When trying to understand what stress has been imposed directly on an athletes musculoskeletal system, we can look to internal load measures such as ‘bone load’. What is Bone Load? ‘Bone load’ is a scientific based model of loads which accumulate in the lower limbs during physical activity. These occur from impacts created when the foot strikes the ground, at every step taken. “When looking at loads placed on the skeletal system, we can think about these as the magnitude or the size of the load. But we can also think about this as the frequency at which the tissue experiences that load” says Thor Besier, Associate Professor at the Auckland Bioengineering Institute. “Joint and tissue health is related to the type of load that it experiences, therefore measuring this is absolutely essential if we are going to quantify activity to maximise adaptation and reduce the risk of injury”.

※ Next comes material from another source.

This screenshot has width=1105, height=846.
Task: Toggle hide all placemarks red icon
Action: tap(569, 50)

One challenge for the practitioner however, is that everyone responds to loads differently. For example, if you are able to exactly replicate a small sided game in basketball or soccer twice with two athletes, the responses to that small sided game may be completely different. Therefore, we need to help coaches gain a clear picture of the minimum load needed for each athlete’s musculoskeletal tissue to respond positively. But also look at the maximum point, over which, would mean ‘supraphysiological load’ and therefore potential damage to the tissue.

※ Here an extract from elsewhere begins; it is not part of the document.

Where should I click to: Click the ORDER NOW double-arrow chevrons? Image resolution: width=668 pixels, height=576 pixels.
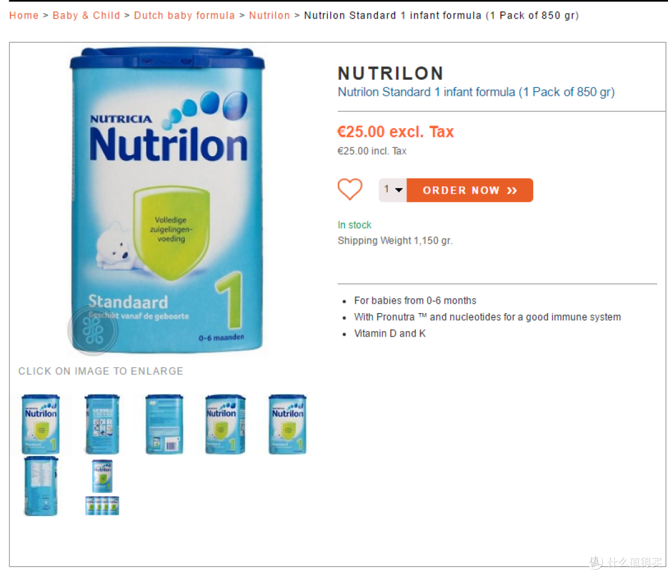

“Joint and tissue health is related to the type of load that it experiences, therefore measuring this is absolutely essential if we are going to quantify activity to maximise adaptation and reduce the risk of injury”

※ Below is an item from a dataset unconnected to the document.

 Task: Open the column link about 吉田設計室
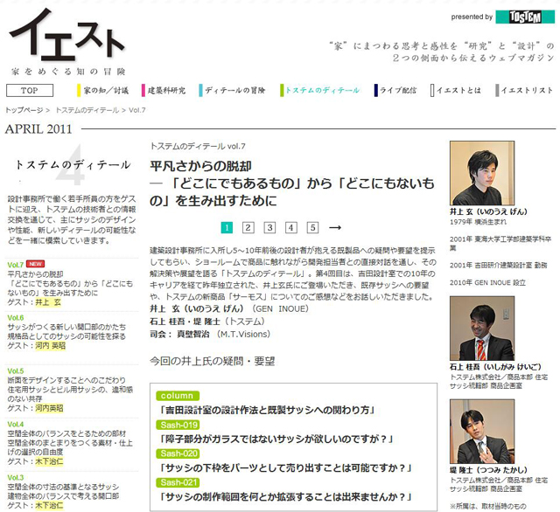tap(264, 409)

Via numerous different studies into bone load, we know that musculoskeletal tissue, particularly bone, responds more to the magnitude of load than it does to the frequency. “Cells within the bone are exposed to a mechanical stimulus and they respond to that stimulus”, Thor explains. “And what typically happens is that there is an initial response but over time that becomes less and less and we may think of that as ‘saturation’”. Knowing this is crucial because these time periods allow physiotherapists, strength and conditioning coaches and sports scientists, to programme their athletes workloads. This maximises the modelling and remodelling of bone and other tissues in our body.
The IMU Step system has codified bone load by identifying each step an athlete or patient takes and then calculating its impact and frequency. Using this metric we are able to quantify bone load training effects & athlete performance. This allows practitioners and coaches to easily characterise individual responses of their athletes/patients to training. Further enabling coaches to progressively monitor and program cumulative bone load over a longer period of time such as a return to play protocol.